WHAT TO DO -
Give back all of the records underneath exactly, with no omissions.

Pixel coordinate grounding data
-- -- --

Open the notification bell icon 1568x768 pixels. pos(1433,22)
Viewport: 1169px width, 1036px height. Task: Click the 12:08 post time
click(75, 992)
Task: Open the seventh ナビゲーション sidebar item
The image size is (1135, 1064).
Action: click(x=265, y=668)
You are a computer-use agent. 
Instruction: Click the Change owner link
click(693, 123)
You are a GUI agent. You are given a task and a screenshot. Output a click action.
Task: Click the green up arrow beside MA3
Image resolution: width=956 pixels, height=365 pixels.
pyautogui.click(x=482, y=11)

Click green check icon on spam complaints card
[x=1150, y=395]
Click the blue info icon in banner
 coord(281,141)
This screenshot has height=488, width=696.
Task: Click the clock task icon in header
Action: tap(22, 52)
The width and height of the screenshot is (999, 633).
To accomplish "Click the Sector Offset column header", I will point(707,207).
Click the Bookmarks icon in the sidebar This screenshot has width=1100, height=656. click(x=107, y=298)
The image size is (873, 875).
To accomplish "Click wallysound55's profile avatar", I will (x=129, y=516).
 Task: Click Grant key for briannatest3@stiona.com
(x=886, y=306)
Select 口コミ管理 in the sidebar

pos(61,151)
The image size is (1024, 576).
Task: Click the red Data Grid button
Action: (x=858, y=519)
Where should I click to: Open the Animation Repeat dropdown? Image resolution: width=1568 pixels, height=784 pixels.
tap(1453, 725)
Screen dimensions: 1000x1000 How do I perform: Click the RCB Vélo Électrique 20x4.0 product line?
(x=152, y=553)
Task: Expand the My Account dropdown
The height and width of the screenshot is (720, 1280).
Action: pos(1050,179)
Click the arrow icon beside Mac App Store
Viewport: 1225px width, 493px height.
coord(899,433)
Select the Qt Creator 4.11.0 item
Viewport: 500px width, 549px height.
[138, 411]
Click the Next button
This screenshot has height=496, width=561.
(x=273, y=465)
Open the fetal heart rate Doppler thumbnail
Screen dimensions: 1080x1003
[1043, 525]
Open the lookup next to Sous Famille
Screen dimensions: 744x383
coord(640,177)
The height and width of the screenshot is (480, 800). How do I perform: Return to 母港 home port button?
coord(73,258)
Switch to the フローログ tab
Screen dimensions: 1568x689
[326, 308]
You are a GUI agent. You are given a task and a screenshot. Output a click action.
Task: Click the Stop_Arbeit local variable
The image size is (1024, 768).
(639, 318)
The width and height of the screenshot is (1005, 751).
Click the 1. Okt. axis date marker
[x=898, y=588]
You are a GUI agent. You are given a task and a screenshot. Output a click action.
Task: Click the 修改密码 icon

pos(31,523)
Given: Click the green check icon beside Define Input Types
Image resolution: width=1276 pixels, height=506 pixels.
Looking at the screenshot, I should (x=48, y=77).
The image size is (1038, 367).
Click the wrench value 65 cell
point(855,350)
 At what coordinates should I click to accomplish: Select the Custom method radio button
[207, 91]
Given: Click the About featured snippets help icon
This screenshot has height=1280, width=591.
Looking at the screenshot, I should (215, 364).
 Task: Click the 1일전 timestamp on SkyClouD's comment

-- -- --

EXERCISE RESPONSE -
Open the notification bell icon 1568x768 pixels. pos(1433,22)
Viewport: 1169px width, 1036px height. Task: Click the 12:08 post time
click(75, 992)
Task: Open the seventh ナビゲーション sidebar item
The image size is (1135, 1064).
Action: click(x=265, y=668)
You are a computer-use agent. 
Instruction: Click the Change owner link
click(693, 123)
You are a GUI agent. You are given a task and a screenshot. Output a click action.
Task: Click the green up arrow beside MA3
Image resolution: width=956 pixels, height=365 pixels.
pyautogui.click(x=482, y=11)

Click green check icon on spam complaints card
[x=1150, y=395]
Click the blue info icon in banner
 coord(281,141)
This screenshot has height=488, width=696.
Task: Click the clock task icon in header
Action: tap(22, 52)
The width and height of the screenshot is (999, 633).
To accomplish "Click the Sector Offset column header", I will point(707,207).
Click the Bookmarks icon in the sidebar This screenshot has width=1100, height=656. click(x=107, y=298)
The image size is (873, 875).
To accomplish "Click wallysound55's profile avatar", I will (x=129, y=516).
 Task: Click Grant key for briannatest3@stiona.com
(x=886, y=306)
Select 口コミ管理 in the sidebar

pos(61,151)
The image size is (1024, 576).
Task: Click the red Data Grid button
Action: (x=858, y=519)
Where should I click to: Open the Animation Repeat dropdown? Image resolution: width=1568 pixels, height=784 pixels.
tap(1453, 725)
Screen dimensions: 1000x1000 How do I perform: Click the RCB Vélo Électrique 20x4.0 product line?
(x=152, y=553)
Task: Expand the My Account dropdown
The height and width of the screenshot is (720, 1280).
Action: pos(1050,179)
Click the arrow icon beside Mac App Store
Viewport: 1225px width, 493px height.
coord(899,433)
Select the Qt Creator 4.11.0 item
Viewport: 500px width, 549px height.
[138, 411]
Click the Next button
This screenshot has height=496, width=561.
(x=273, y=465)
Open the fetal heart rate Doppler thumbnail
Screen dimensions: 1080x1003
[1043, 525]
Open the lookup next to Sous Famille
Screen dimensions: 744x383
coord(640,177)
The height and width of the screenshot is (480, 800). How do I perform: Return to 母港 home port button?
coord(73,258)
Switch to the フローログ tab
Screen dimensions: 1568x689
[326, 308]
You are a GUI agent. You are given a task and a screenshot. Output a click action.
Task: Click the Stop_Arbeit local variable
The image size is (1024, 768).
(639, 318)
The width and height of the screenshot is (1005, 751).
Click the 1. Okt. axis date marker
[x=898, y=588]
You are a GUI agent. You are given a task and a screenshot. Output a click action.
Task: Click the 修改密码 icon

pos(31,523)
Given: Click the green check icon beside Define Input Types
Image resolution: width=1276 pixels, height=506 pixels.
Looking at the screenshot, I should (x=48, y=77).
The image size is (1038, 367).
Click the wrench value 65 cell
point(855,350)
 At what coordinates should I click to accomplish: Select the Custom method radio button
[207, 91]
Given: Click the About featured snippets help icon
This screenshot has height=1280, width=591.
Looking at the screenshot, I should (215, 364).
 Task: Click the 1일전 timestamp on SkyClouD's comment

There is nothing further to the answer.